On the matter of the methodology for valuing the options as an average sp over the thirty days subsequent to AGM, I have no issues with that aspect of the deal at all.
This is because the sp is irrelevant to the triggering of the nil cost options which are clearly geared to preset market caps, year on year, with year 0 having a completely fictitious market cap fixed @ $300m
The actual market cap @ 31/12/2016 was £1.29 * 229.4m 1.233 (xr @31/12/2016) = $365m.
So right from the get go the Executive Board and 'other key drivers' were already onto a winner!

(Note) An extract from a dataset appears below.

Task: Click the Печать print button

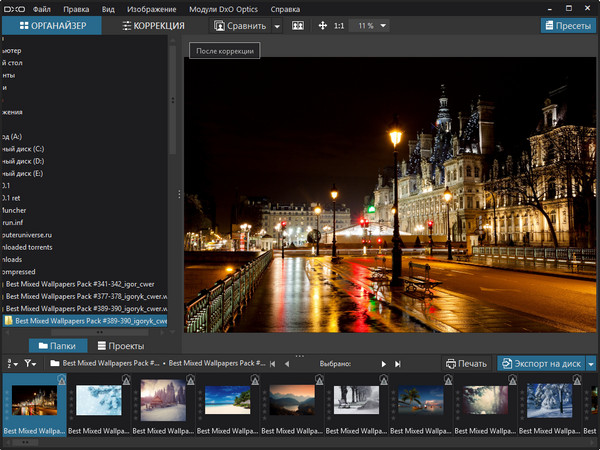Action: [x=466, y=364]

The minimum hurdle market caps @ 8% compound are; year 1 - $324m, year 2 - $350m, year 3 - $378m,year 4 - $408m, year 5 $ 441m.
Nice work if you can get it.
Better still they get the chance to rework it as circumstances change.
The VCP participants are already in 'the pound seats' for doing nothing but towing the Party line.
The real question has to be about what they've signed up to. What is the real plan?
I don't know, but I believe the VCP plays a key role.
Footnote : Lunchtime market cap is c.a. $750m....year 5 VCP target is $686m.